[THE INPUT]:
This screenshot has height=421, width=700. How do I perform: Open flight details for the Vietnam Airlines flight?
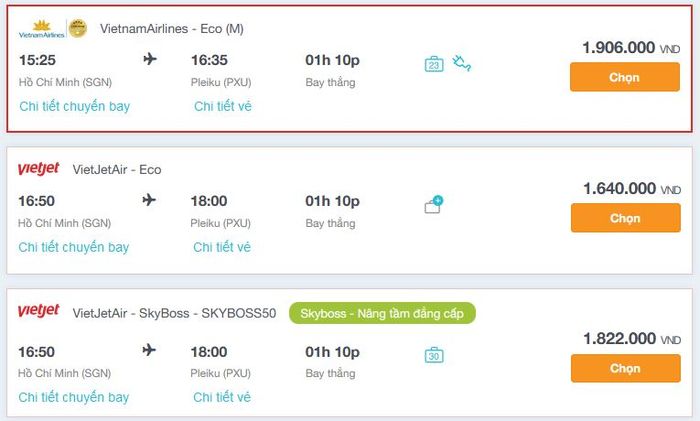pos(75,106)
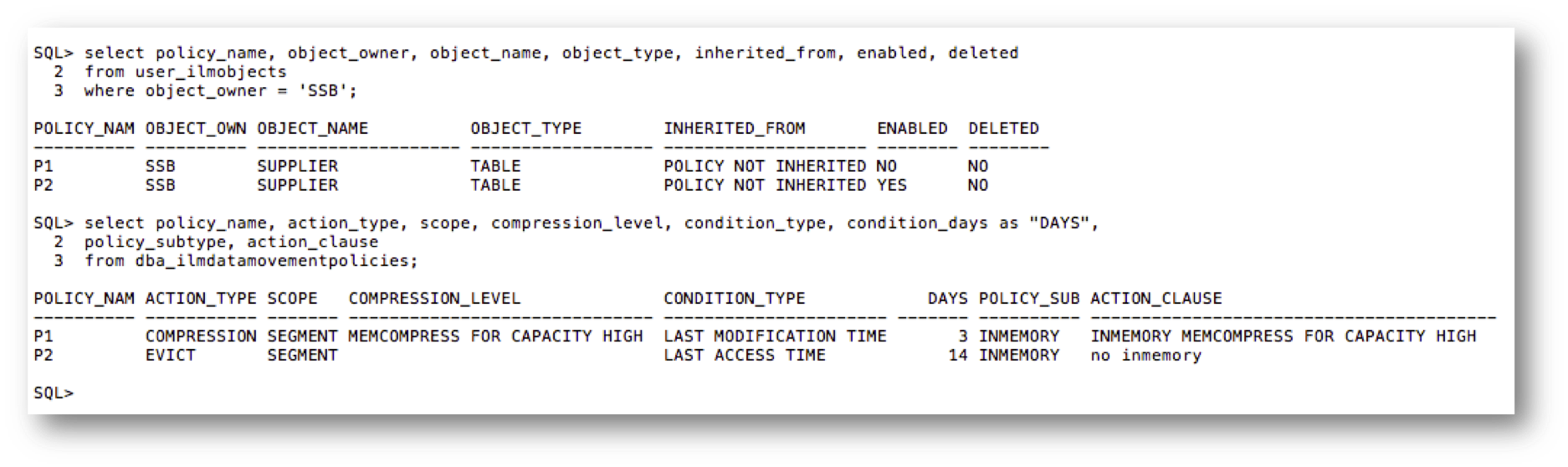Click the SCOPE column header

coord(292,298)
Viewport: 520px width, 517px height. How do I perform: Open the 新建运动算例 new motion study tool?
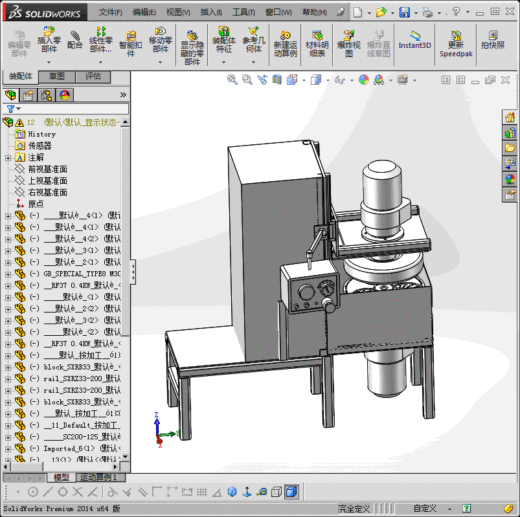point(285,44)
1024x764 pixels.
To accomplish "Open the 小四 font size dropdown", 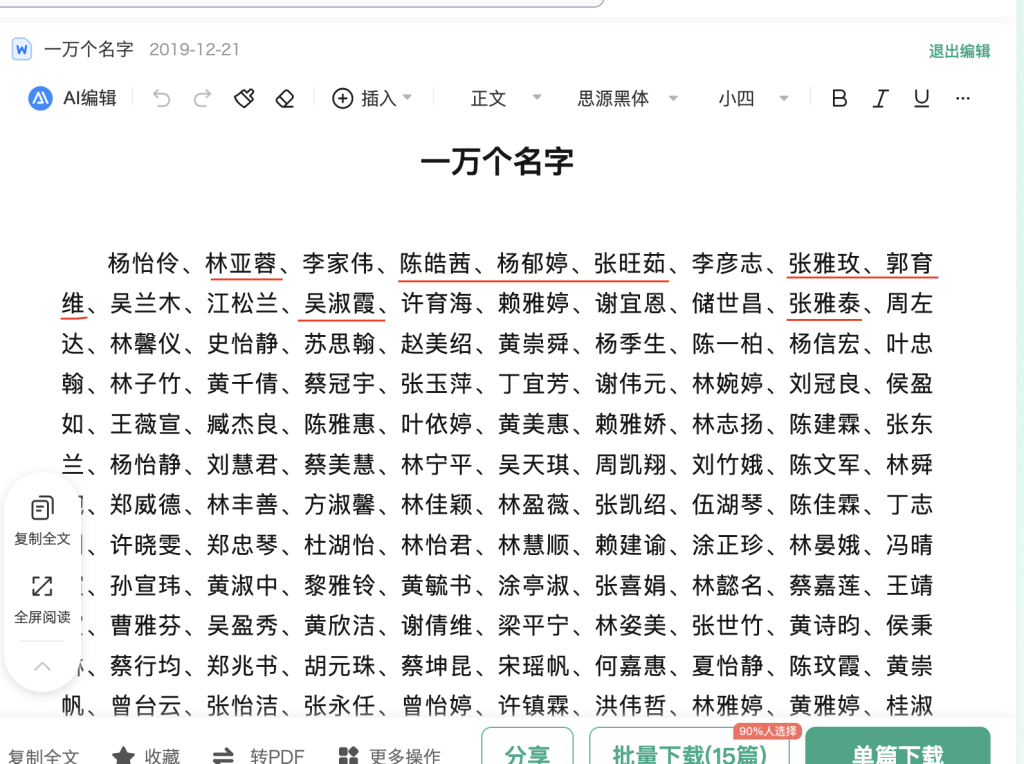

[BRIEF]:
Once more, please print all the lines above exactly, without their pictures.

[WRITTEN ANSWER]:
This screenshot has height=421, width=700. How do I perform: Open flight details for the Vietnam Airlines flight?
pos(75,106)
Click the SCOPE column header

coord(292,298)
Viewport: 520px width, 517px height. How do I perform: Open the 新建运动算例 new motion study tool?
point(285,44)
1024x764 pixels.
To accomplish "Open the 小四 font size dropdown", 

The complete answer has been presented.